# Work required
Go through the entries and count the lines with the string "agent" in them. Give only that number.

# Data supplied
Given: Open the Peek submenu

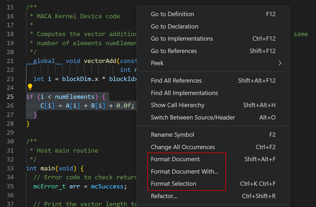Looking at the screenshot, I should (157, 63).

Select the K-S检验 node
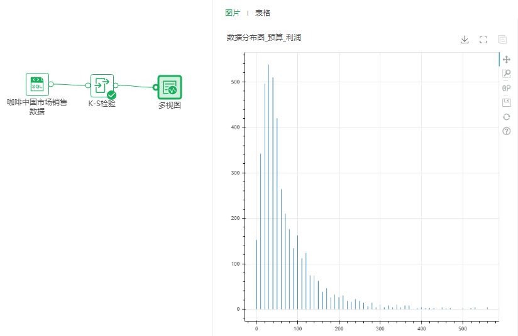[x=102, y=85]
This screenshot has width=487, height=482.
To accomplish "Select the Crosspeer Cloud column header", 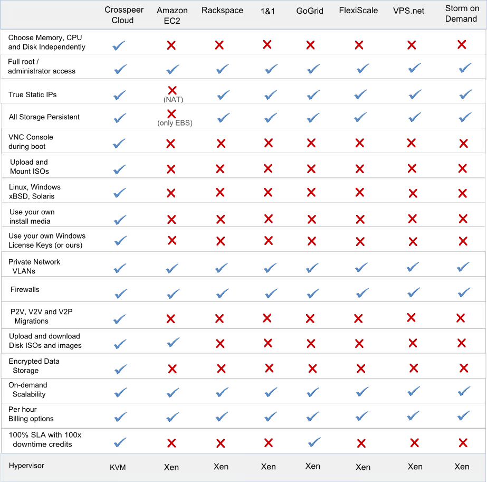I will (x=123, y=15).
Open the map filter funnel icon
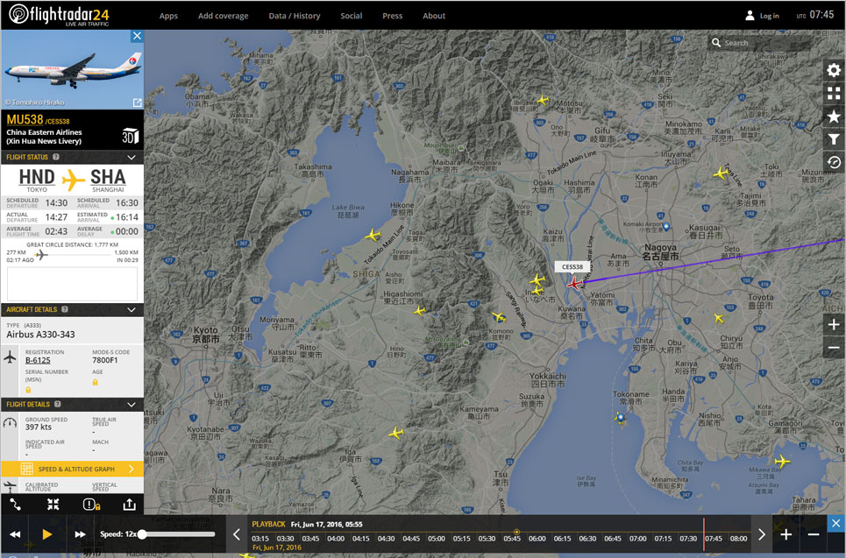 [834, 139]
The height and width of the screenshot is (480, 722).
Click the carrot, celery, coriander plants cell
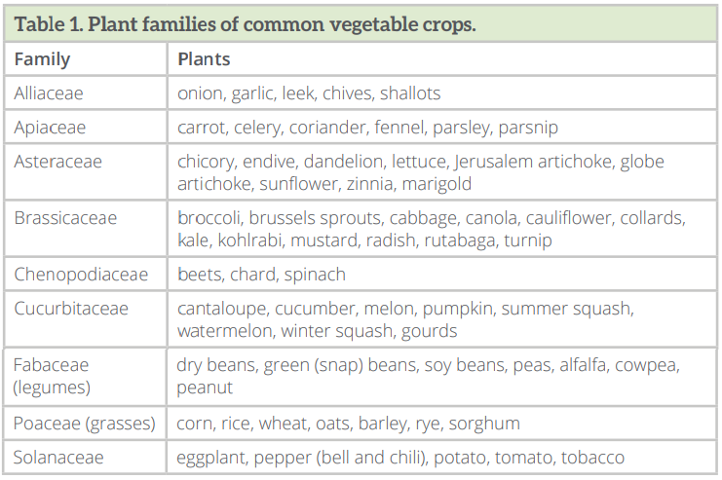tap(367, 128)
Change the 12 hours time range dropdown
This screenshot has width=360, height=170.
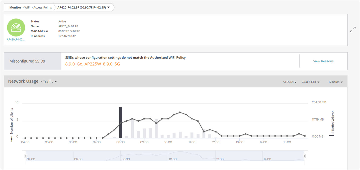[x=335, y=82]
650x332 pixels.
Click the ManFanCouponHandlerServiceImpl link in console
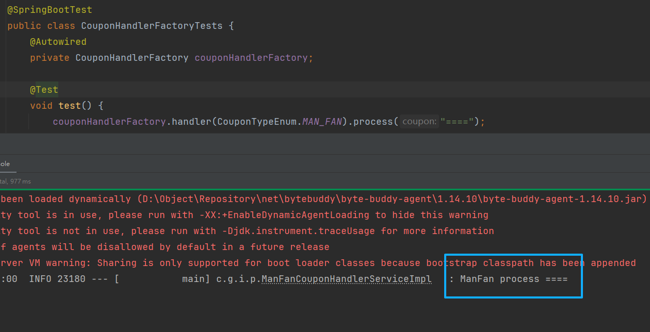coord(346,279)
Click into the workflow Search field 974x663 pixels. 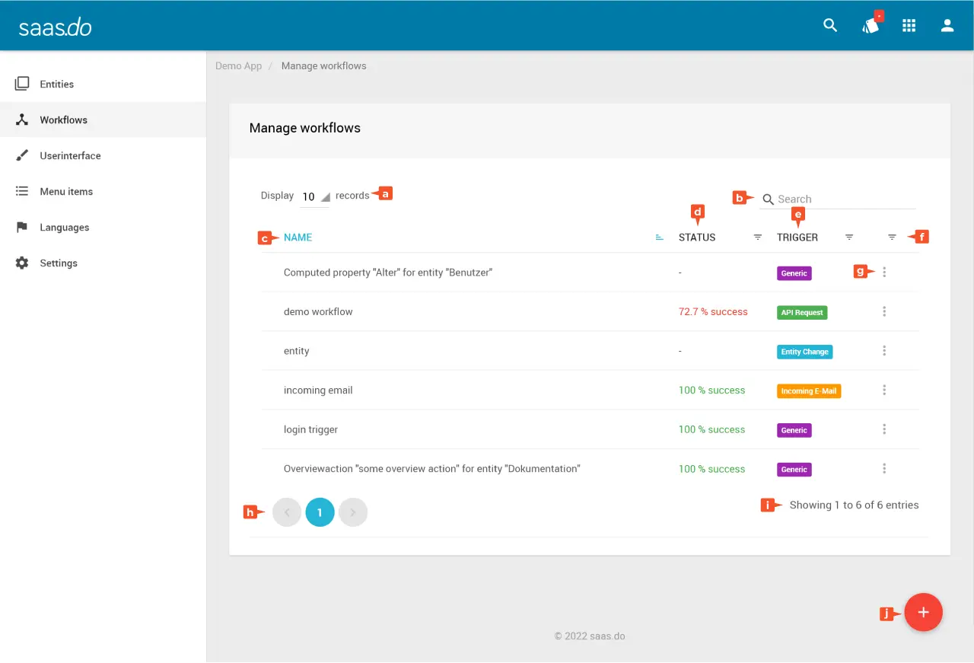coord(845,199)

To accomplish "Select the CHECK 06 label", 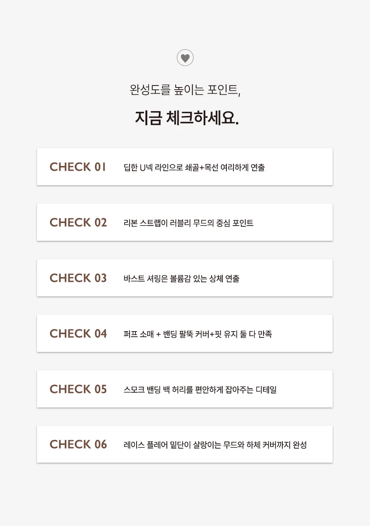I will pyautogui.click(x=78, y=444).
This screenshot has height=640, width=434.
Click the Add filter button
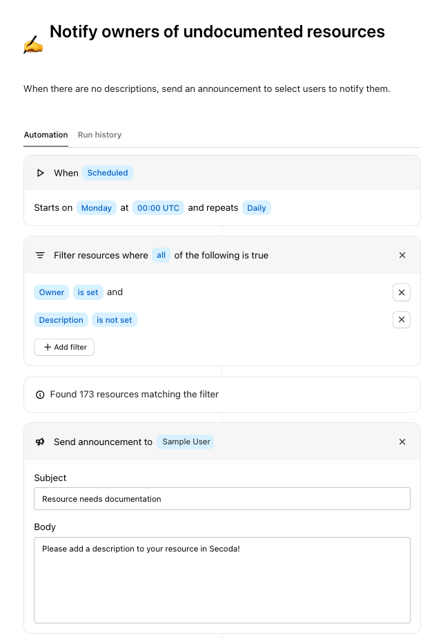click(x=64, y=347)
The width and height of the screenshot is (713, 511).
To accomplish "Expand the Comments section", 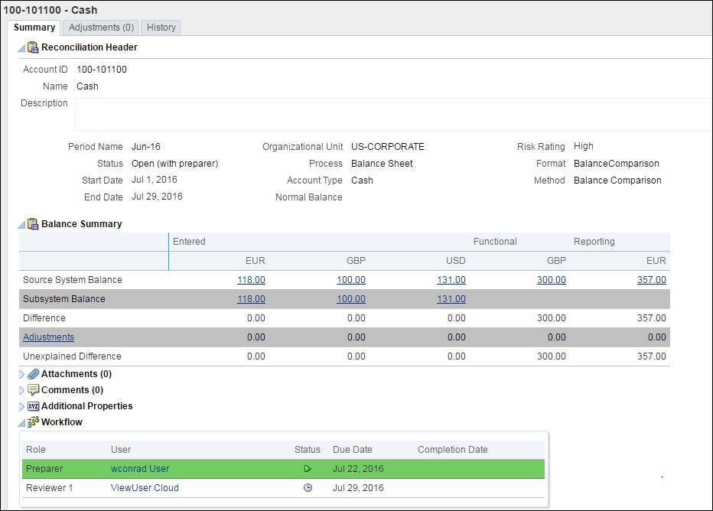I will [20, 389].
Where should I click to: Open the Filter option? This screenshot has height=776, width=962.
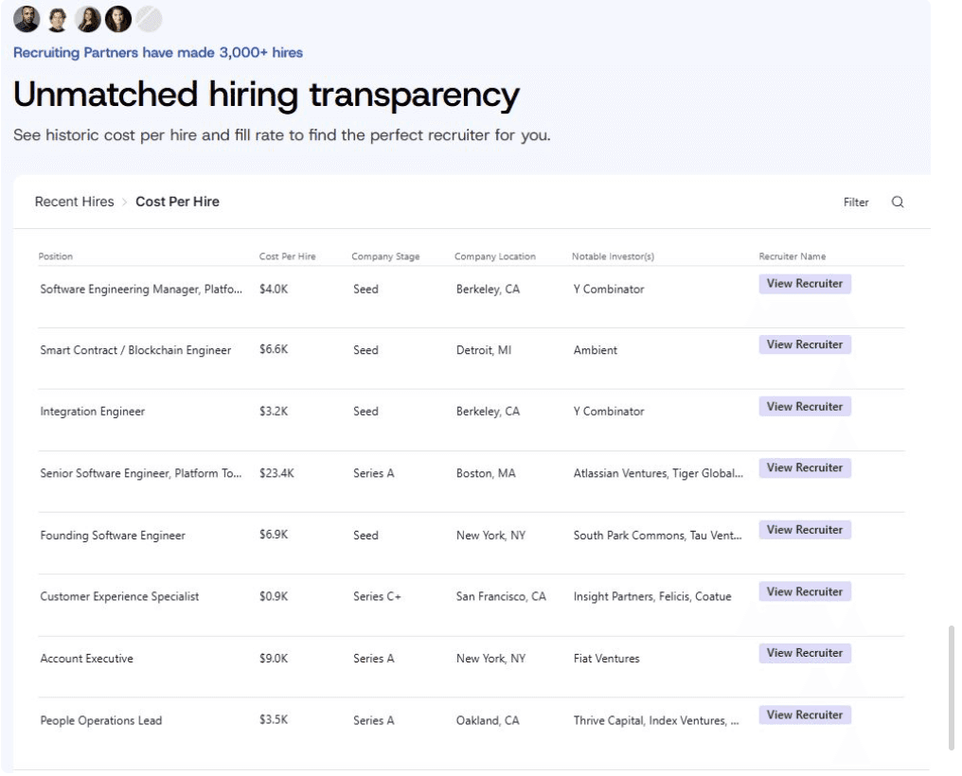coord(856,203)
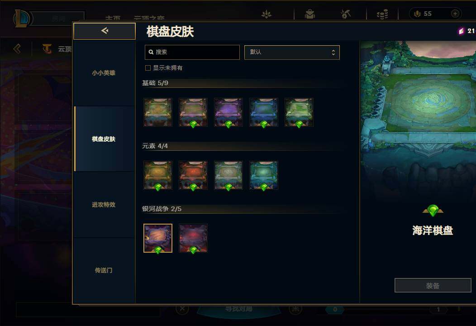Image resolution: width=476 pixels, height=326 pixels.
Task: Click the lotus collection icon in top bar
Action: point(267,14)
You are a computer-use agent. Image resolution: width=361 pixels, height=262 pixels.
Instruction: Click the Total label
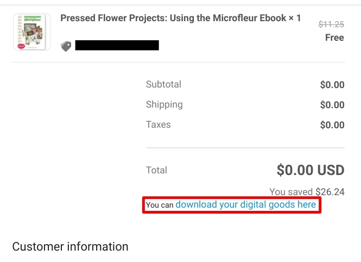pos(156,170)
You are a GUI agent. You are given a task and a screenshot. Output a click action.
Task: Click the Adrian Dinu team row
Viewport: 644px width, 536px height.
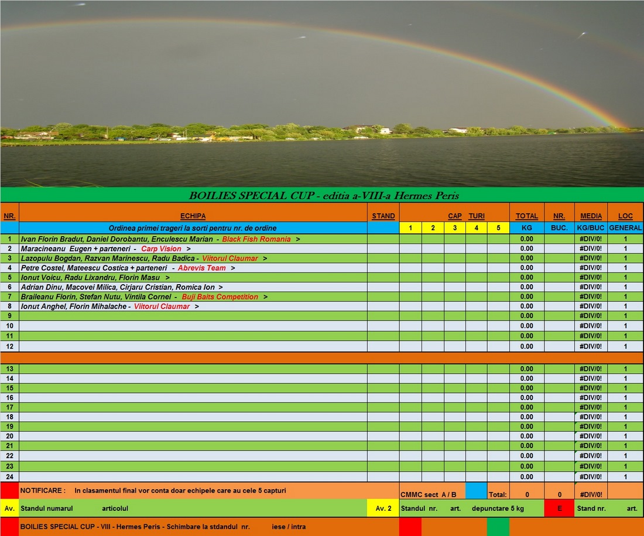[193, 287]
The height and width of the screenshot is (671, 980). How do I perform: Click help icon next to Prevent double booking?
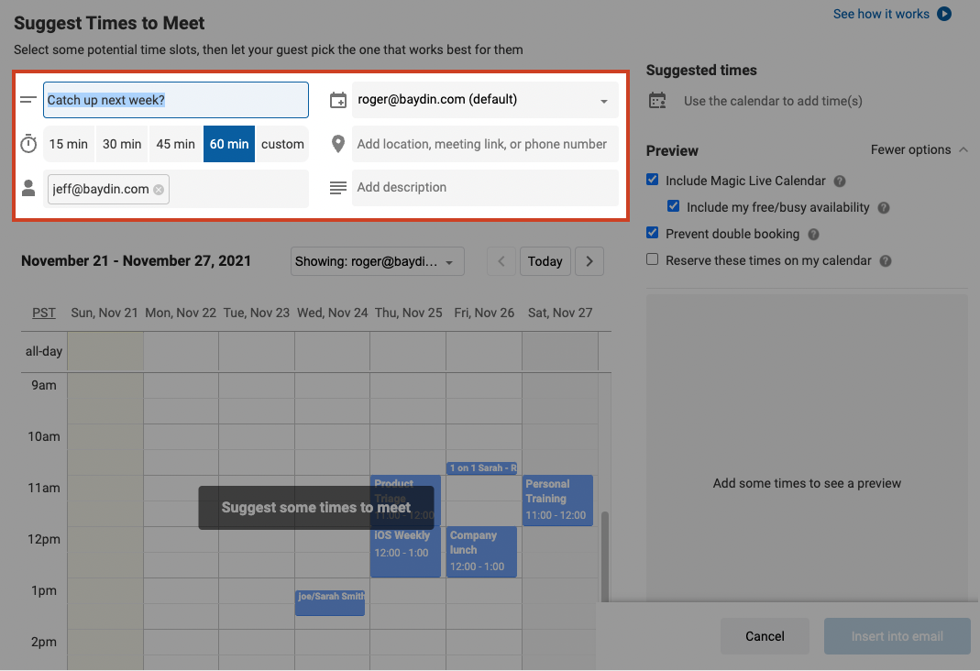[814, 235]
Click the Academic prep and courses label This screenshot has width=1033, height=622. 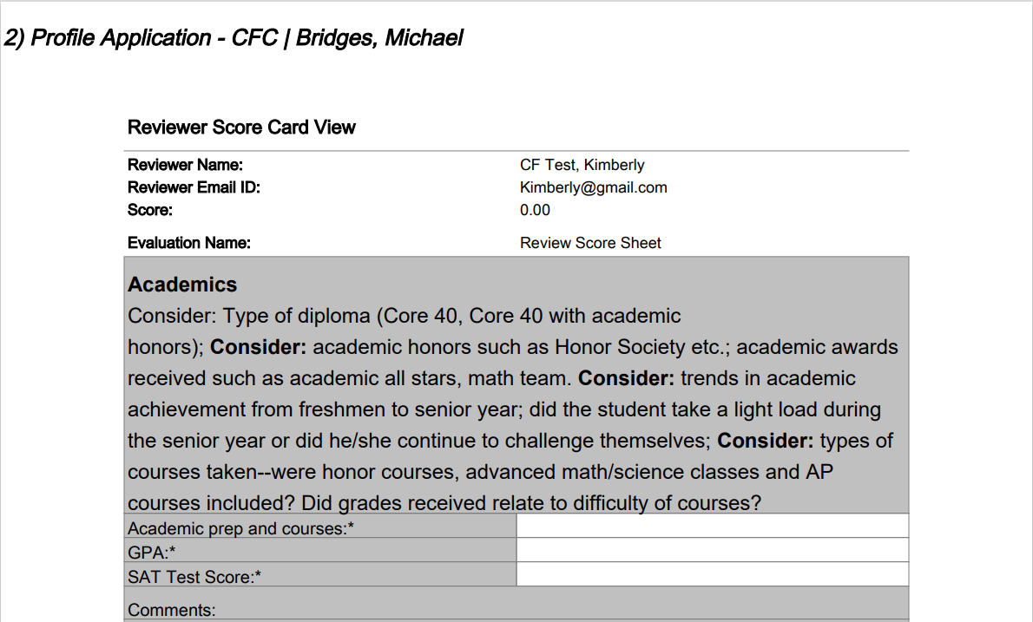coord(240,528)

# Exercise result
2